__Problem to solve__:
Check each line of the listing for the word "computer" and report the ones that have it.
##### Data listing #####
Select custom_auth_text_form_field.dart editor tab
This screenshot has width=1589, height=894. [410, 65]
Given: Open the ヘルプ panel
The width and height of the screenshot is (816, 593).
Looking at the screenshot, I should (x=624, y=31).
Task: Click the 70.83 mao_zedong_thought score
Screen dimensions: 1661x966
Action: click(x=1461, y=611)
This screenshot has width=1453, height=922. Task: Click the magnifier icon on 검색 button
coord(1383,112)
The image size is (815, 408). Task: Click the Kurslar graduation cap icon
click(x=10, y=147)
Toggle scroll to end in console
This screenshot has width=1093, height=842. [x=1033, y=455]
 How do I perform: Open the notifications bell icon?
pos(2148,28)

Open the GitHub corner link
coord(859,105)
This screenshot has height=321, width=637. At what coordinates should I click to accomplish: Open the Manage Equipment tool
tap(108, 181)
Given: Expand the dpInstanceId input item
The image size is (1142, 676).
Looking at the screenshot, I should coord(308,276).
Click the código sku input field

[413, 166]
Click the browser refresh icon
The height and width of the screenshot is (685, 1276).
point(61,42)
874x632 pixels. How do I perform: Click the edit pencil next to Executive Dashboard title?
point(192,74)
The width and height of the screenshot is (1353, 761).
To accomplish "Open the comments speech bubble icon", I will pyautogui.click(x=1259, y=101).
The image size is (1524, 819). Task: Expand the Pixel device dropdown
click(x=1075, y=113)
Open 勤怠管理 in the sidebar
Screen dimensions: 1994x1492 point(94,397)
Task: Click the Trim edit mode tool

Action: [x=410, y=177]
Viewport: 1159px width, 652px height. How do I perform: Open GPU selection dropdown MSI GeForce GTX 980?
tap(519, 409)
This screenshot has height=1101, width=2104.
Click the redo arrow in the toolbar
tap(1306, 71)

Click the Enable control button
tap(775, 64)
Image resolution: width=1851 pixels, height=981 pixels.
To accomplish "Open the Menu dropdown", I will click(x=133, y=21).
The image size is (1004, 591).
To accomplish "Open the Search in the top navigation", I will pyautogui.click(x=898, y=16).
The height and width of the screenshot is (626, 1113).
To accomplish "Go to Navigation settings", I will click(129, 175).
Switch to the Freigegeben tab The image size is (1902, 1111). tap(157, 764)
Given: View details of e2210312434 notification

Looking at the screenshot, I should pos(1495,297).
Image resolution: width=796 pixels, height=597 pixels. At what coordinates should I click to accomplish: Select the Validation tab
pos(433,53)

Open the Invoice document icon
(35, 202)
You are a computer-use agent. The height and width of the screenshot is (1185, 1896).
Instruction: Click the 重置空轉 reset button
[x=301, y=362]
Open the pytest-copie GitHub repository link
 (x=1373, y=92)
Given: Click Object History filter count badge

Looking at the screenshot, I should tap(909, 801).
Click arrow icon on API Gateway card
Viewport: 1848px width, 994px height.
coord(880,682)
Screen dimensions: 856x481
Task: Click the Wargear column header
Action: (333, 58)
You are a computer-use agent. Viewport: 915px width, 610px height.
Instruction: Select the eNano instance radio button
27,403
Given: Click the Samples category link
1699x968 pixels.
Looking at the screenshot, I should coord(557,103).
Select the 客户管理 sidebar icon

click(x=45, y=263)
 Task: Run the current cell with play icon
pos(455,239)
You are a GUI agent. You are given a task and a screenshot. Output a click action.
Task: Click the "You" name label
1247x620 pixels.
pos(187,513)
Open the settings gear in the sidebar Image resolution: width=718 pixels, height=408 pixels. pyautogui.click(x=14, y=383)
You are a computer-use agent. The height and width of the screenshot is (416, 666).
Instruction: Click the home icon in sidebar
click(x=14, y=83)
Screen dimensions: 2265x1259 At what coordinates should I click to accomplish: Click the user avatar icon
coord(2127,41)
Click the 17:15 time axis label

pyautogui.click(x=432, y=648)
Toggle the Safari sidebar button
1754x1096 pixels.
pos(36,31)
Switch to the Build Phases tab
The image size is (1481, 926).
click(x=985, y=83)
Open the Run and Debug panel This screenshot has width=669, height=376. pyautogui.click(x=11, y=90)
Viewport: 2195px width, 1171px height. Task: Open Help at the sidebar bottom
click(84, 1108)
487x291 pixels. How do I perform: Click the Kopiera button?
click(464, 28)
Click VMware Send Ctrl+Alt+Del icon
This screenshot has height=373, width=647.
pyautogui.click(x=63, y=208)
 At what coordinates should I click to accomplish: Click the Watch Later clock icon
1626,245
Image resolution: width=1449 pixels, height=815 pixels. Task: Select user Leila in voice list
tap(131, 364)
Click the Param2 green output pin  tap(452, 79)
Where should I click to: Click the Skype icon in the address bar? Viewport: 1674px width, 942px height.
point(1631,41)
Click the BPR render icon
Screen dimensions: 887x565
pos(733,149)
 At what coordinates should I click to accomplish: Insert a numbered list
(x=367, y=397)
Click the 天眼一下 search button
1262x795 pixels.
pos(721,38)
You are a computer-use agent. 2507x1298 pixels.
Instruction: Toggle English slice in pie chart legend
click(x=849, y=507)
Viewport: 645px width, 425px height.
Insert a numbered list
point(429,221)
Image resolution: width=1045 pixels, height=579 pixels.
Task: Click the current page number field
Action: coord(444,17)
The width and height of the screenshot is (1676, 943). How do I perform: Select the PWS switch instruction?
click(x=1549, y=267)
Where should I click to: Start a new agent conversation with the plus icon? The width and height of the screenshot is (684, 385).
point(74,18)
#####
__Exercise result__:
You are a computer-use agent. The height and width of the screenshot is (1185, 1896).
You are a computer-use agent. Viewport: 915px width, 610px height.
You are a computer-use agent. The height and width of the screenshot is (416, 666).
You are a computer-use agent. 2507x1298 pixels.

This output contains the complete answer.